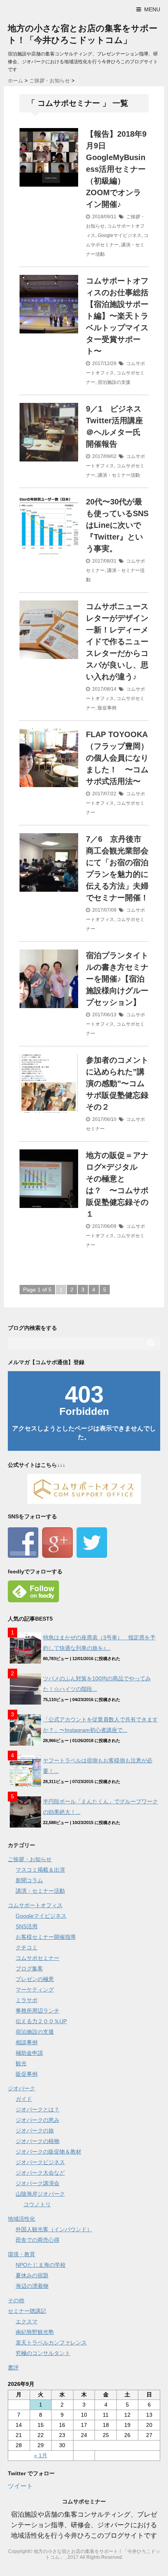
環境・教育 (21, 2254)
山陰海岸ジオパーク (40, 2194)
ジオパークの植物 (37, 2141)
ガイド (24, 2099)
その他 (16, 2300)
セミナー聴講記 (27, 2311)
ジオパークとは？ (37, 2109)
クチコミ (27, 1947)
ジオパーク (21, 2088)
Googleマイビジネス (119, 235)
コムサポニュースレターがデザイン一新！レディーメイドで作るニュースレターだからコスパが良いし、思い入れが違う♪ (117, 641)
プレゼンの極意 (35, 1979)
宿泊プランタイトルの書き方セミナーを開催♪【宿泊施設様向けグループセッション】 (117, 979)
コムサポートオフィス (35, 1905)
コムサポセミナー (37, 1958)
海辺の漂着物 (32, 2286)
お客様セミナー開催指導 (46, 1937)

◇ ◇ ◇ ◇ ◇ ◇ ◇

- Task goal -
Reproduce every line of the material above, but drop the pictures.

- Answer box -
環境・教育 (21, 2254)
山陰海岸ジオパーク (40, 2194)
ジオパークの植物 (37, 2141)
ガイド (24, 2099)
その他 (16, 2300)
セミナー聴講記 (27, 2311)
ジオパークとは？ (37, 2109)
クチコミ (27, 1947)
ジオパーク (21, 2088)
Googleマイビジネス (119, 235)
コムサポニュースレターがデザイン一新！レディーメイドで作るニュースレターだからコスパが良いし、思い入れが違う♪ (117, 641)
プレゼンの極意 (35, 1979)
宿泊プランタイトルの書き方セミナーを開催♪【宿泊施設様向けグループセッション】 (117, 979)
コムサポートオフィス (35, 1905)
コムサポセミナー (37, 1958)
海辺の漂着物 (32, 2286)
お客様セミナー開催指導 (46, 1937)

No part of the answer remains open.